It's exactly something I need to support, because the only reason I am ever diffing two tables is to check that my new and improved sql query worked as expected against a known correct table. I don't want my new code to accidentally duplicate on some silly join and then not pick up on it in automated testing.


> duplicate rows are not something you need to support

I can imagine that you want to have duplicates rows in a logging. If some events happens twice - you definitely want to log it twice.


I have had it happen in real data from real systems - but it’s not good — “true duplicates” are a sign that something is missing from your schema or something has gone wrong earlier in the pipeline.

Trying to delete duplicates (but leave 1 behind) is tricky in itself. I recorded notes on it one time here — using “row_number()” to act as the iniquitie, https://til.secretgeek.net/sql_server/delete_duplicate_rows....


(I just noticed that I emitted the word “iniquitie” above, where I thought I’d written “uniquifier” — and have just confirmed that autocorrect was responsible. Strangely, in context, the word “iniquitie” sort of “appears” to be an appropriate word, when its meaning is certainly not. I found that interesting.)


Logs usually have a timestamp that would differentiate the two events.


Not necessarily - the clock source for logging is often at millisecond resolution, but at the speed of modern systems you could pile up quite a few log entries in a millisecond.

I handle this by having a guid field for a primary key on such tables where there isn't a naturally unique index in the shape of the data. So something is unique, and you can delete or ignore other rows relative to that. (Just don't make your guid PK clustered; I use create-date or log-date for that.)


Your log tables don't have timestamps or line numbers on them?

More generally (and formally) speaking, multisets violate normalization. Either you add information to the primary key to identify the copies or you roll the copies up into a quantity field. I can't think of any kind of data where neither of these would be good options.


Primary key and quantity field could be not a perfect solution from performance point of view. Timestamps does not guarantee uniqueness.

Look, Im not trying to win the argument. In most cases you definitely right, my point is that sometime you have to work with working legacy code/system, and sometime this system could have some unique features.
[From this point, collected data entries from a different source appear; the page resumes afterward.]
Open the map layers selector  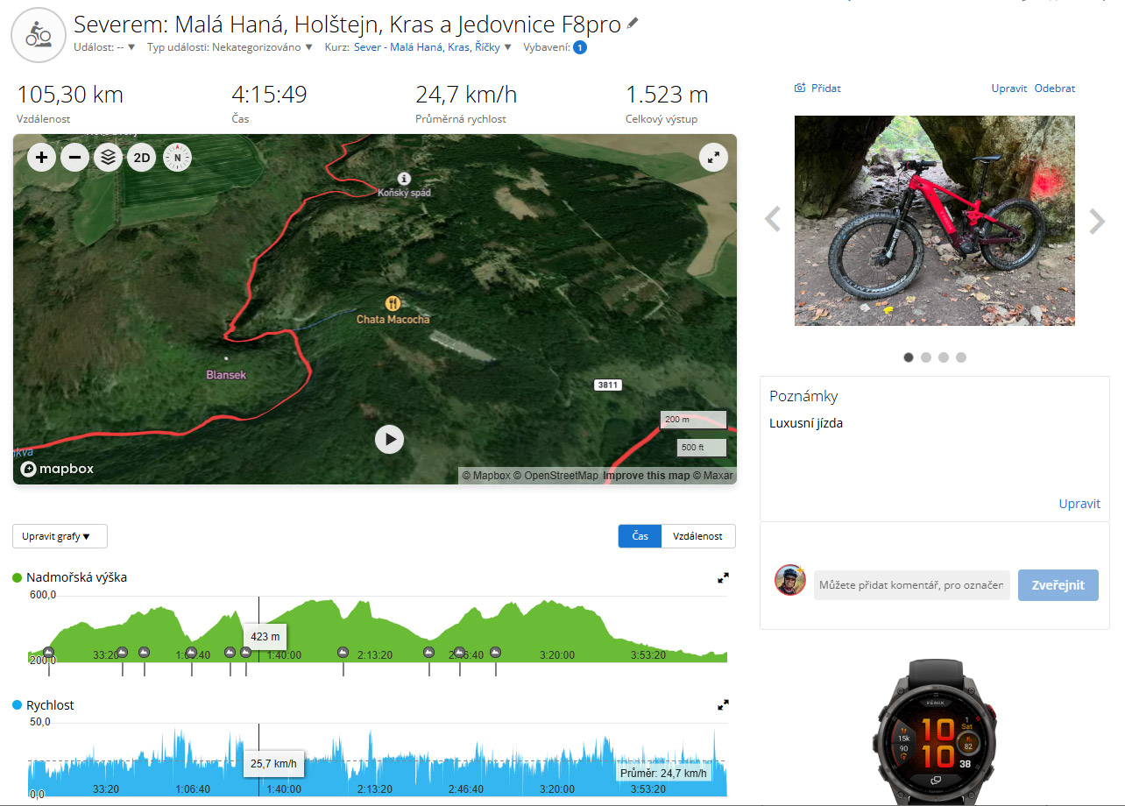(109, 158)
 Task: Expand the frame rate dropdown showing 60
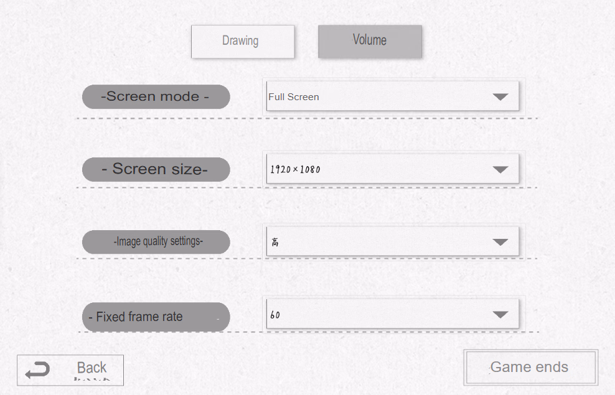[392, 314]

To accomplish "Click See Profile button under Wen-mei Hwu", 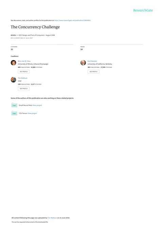I will [x=24, y=72].
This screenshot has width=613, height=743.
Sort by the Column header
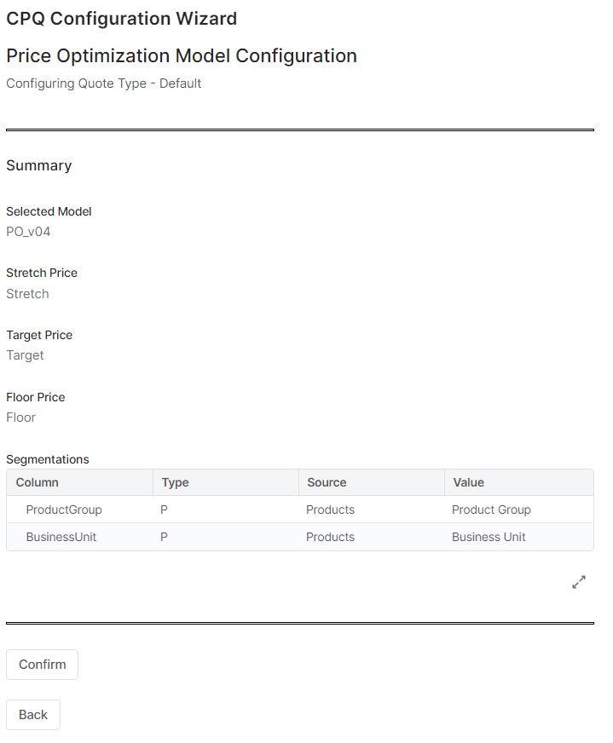coord(38,482)
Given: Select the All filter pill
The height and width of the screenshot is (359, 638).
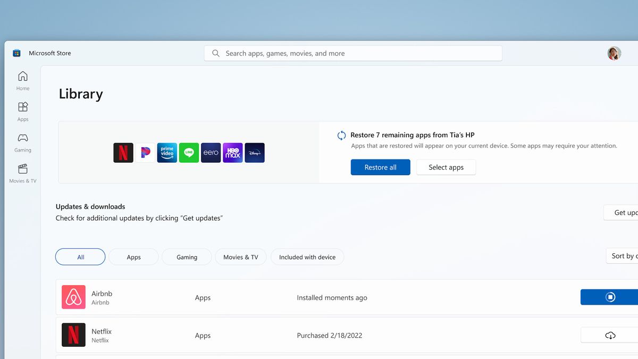Looking at the screenshot, I should [80, 257].
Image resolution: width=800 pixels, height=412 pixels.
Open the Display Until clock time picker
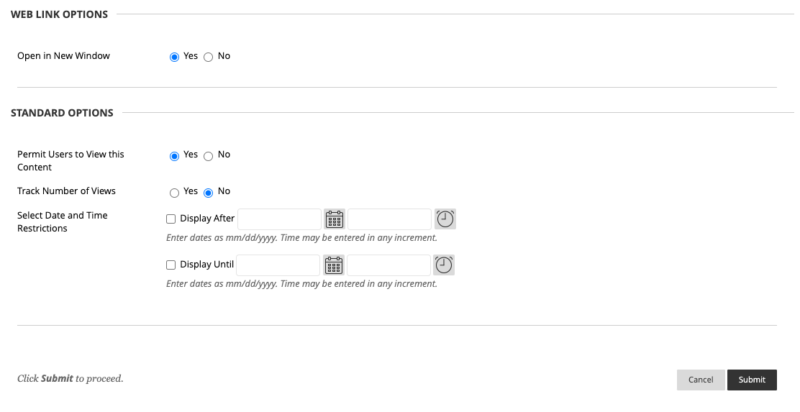pos(444,265)
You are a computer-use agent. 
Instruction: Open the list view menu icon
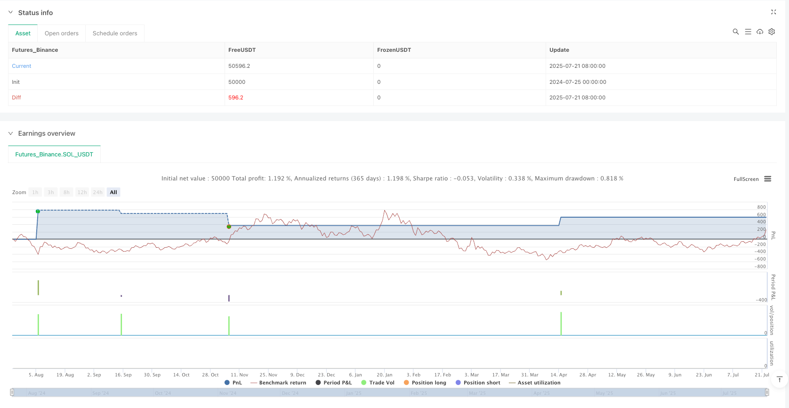[748, 32]
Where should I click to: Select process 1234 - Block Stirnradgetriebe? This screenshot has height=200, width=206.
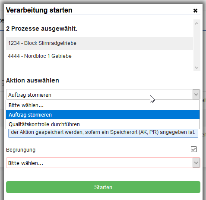[99, 43]
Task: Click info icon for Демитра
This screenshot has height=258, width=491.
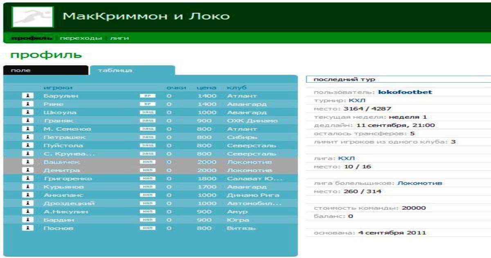Action: point(27,170)
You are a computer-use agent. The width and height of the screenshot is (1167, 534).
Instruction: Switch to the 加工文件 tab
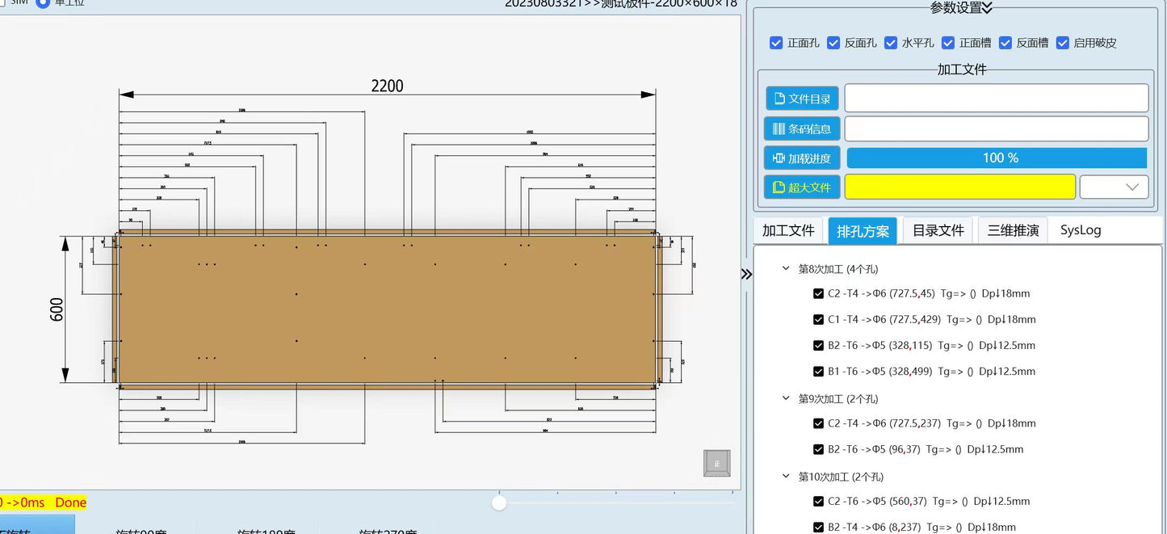tap(788, 230)
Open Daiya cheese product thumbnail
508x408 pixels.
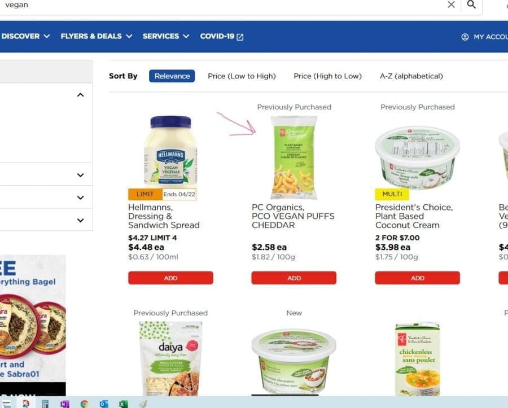170,358
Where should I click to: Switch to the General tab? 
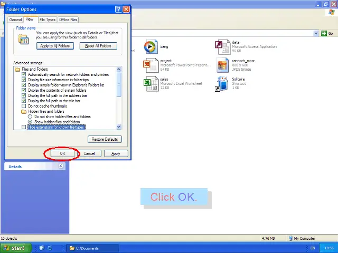15,20
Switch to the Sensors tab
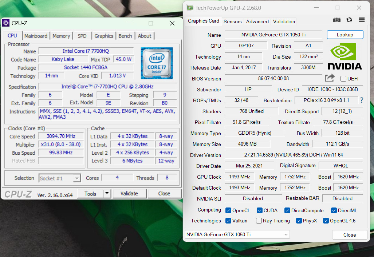The image size is (374, 257). click(x=232, y=21)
It's still not something you "want to have", it's something you might be forced to deal with because someone screwed up the design.

And ensuring you have a real primary key should only be good for performance, in the realm of SQL databases.


I spent time researching this a while back.

The duplicate row issue is part of why I don't use MINUS for table value comparisons, nor RECURSIVE like the original article suggests (which is not supported in all databases and scarier for junior developers)... You can accomplish the same thing and handle that dupes scenario too, with just GROUP BY/UNION ALL/HAVING, using the following technique:

https://github.com/gregw2hn/handy_sql_queries/blob/main/sql_...

It will catch both if you have 1 row for a set of values in one table and 0 in another... or vice-versa... or 1 row for a set of values in one table and 2+ (dupes) in another.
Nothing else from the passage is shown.